The program will be developed so that it will adjust automatically to available bandwidth: dialup at 28.8 KBPS (or greater) and broadband. If the former, the program will automatically gain access to a Web-site dedicated to the program; query for, and download, any updates to the program or its content, which will be cached on the hard disk of the client computer system; the program will then automatically merge data streams (from local hard disk, local CD-ROM or DVD-ROM, and network/modem) as required to present the program's content to the user. If access is via broadband connection, all content is accessed in real time from an appropriate server on the network; there is no requirement for local CD-or DVD-ROM.

A prototype DLS Web-site to support the PMCT program will be developed, using appropriate combinations of commercial and in-house software development tools. The Web-site will provide essential functionality in primitive form: the ability to be linked to a program and multimedia content delivered on CD-ROM. The program may link to the Web-site in the three ways outlined above. Following this initial development phase, the PMCT-related prototypes will be refined and a new application will be developed and added to the DLS. This application will take a middle ground between the "high-end," video-intensive exemplar (Regimental Surgeon) and programs that are essentially direct, "page turner" conversions of existing text documents. As such, the program will serve as a model for effective use of interactive media appropriate to development teams of moderate capacity, working with moderate resources. This program will be developed in conjunction with the Army Training Support Center to promote transfer of technology from Dartmouth and the NMIS project to Army and National Guard development efforts; the extent of this collaboration, and consequent transfer of multimedia development methods and techniques will be driven by the availability of ATSC developers, who may have competing commitments.

We will continue to develop the middleware software infrastructure specifications, beyond what is implementable in the prototype.

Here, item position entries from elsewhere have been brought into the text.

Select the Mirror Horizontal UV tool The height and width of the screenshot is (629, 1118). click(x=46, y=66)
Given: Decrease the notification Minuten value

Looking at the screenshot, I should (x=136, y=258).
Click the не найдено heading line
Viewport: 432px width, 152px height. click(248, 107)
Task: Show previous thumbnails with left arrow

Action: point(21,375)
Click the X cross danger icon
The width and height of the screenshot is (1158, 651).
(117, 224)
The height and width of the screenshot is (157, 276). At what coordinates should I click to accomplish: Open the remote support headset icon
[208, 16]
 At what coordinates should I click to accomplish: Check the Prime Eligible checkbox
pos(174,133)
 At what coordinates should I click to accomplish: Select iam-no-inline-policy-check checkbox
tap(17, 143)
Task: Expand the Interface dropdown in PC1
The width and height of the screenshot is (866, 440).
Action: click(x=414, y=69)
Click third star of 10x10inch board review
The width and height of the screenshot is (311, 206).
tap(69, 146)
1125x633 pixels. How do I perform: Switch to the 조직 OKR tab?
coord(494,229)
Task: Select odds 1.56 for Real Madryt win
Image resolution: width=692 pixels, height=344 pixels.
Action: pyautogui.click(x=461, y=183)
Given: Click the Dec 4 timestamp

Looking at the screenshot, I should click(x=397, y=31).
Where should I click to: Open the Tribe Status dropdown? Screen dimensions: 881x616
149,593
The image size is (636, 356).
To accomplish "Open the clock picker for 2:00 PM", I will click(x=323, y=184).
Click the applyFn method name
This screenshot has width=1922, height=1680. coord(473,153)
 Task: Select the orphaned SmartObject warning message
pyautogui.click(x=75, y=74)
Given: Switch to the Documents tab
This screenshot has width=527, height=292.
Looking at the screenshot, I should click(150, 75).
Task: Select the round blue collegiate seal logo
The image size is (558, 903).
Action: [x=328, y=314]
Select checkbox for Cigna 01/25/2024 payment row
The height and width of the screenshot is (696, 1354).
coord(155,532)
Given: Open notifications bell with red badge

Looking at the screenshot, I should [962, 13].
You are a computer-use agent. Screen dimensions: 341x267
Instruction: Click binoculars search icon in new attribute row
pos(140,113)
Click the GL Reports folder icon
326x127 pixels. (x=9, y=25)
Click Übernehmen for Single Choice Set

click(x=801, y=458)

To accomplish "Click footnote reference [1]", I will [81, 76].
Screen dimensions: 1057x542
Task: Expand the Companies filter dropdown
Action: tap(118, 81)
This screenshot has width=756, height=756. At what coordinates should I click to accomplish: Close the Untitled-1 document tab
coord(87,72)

Such development will look toward the future and will leverage existing or future, de facto and ordained, open standards in multimedia content delivery. We will identify deficiencies in current software offerings and outline specific areas where additional software development would be necessary for facilitating interoperability of existing standards with the ATSC server hardware/software platform and/or supporting emerging standards.

The work will also involve a detailed evaluation of trends in technology development and deployment that may affect use and effectiveness of the DLS; these include speech recognition and immersive environments (visual, aural, tactile). Once developed, the completed DLS, hybrid and network only, will undergo a cycle of evaluation-refinement-reevaluation. There will be two types of evaluation, end-user (formative and summative evaluations) and technical (system performance). The Department of Instructional Technology, School of Education, University of Georgia, has been subcontracted to perform the former.